気になる素材がある。けしの実。あのけしだ。ポピーだ。麻薬の原料として知られる植物の種が、七味唐辛子に入っている場合がある。もちろん食用のものだが、知ってから食べると、うどんが少し違って見える。
麻の実もある。麻の実が入った七味唐辛子は、オランダやカナダなど大麻に寛容な国以外では販売が難しく、海外に持ち出すと没収されることもある。
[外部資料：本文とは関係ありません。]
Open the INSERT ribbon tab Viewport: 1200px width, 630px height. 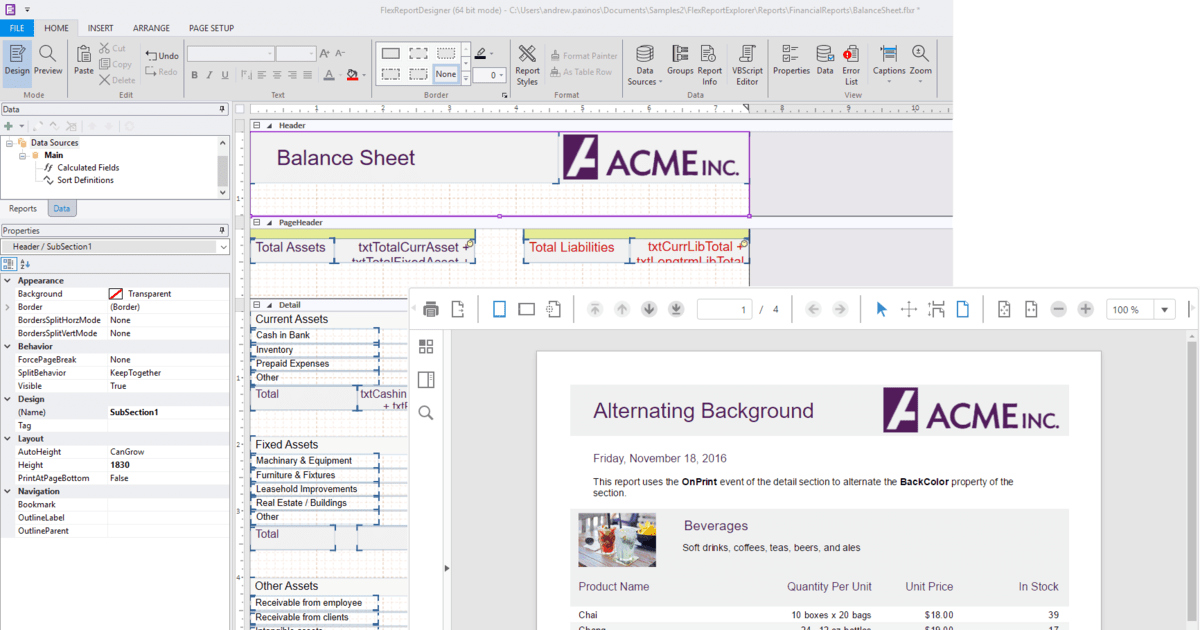(100, 28)
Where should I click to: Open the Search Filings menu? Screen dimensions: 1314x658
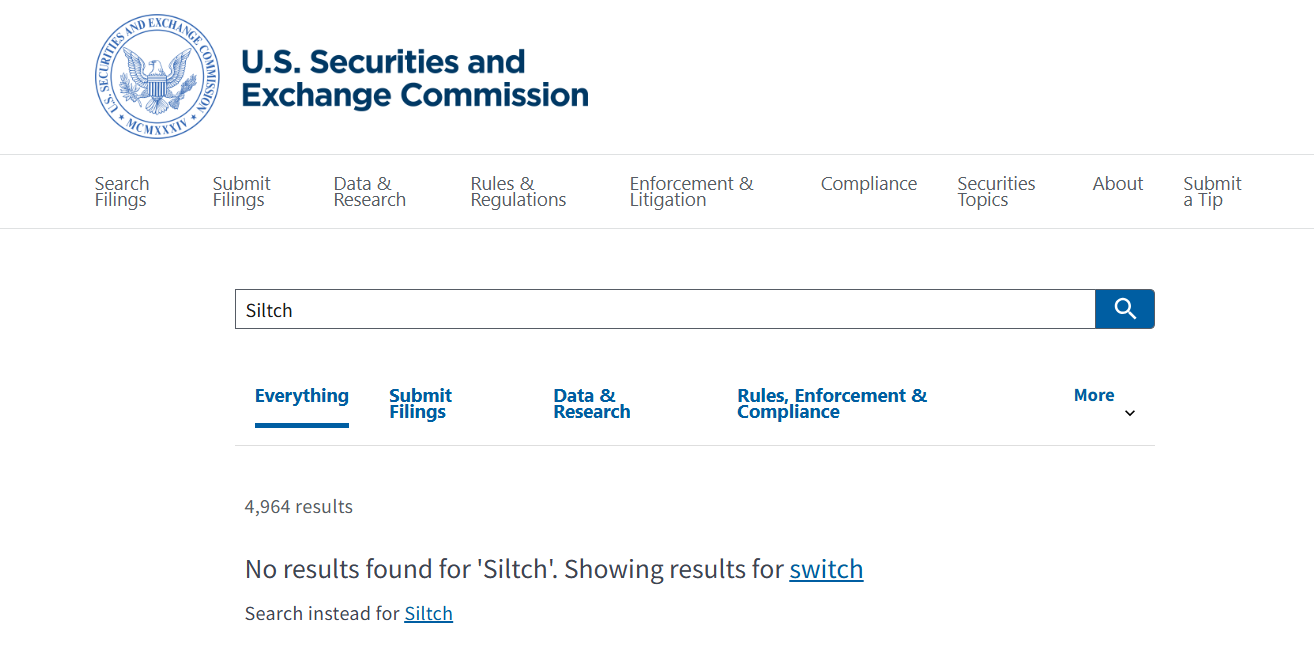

日本の子どもたちは、一般の商店で普通にそれを買って食べている。振りかけながら、誰もそんなことは考えない。それでいい。陳皮は、みかんの皮を乾燥させたものだ。捨てるものを薬にした先人の知恵が、今もうどんの上に振りかけられている。
そして、七味唐辛子は今も生きている。400年たっても、やげん堀では今も客の目の前で好みに合わせて調合してくれる。「辛くして」「山椒たっぷり」——江戸時代から変わらないスタイルだ。
将軍が気に入り、庶民が愛し、寺社の門前で売られ、麻の実を含んだまま400年生き延びた調味料。その組み合わせを全て試すと、792通りになる計算だ。お気に入りの一瓶を探す旅が、令和のトレンドになることは間違いない。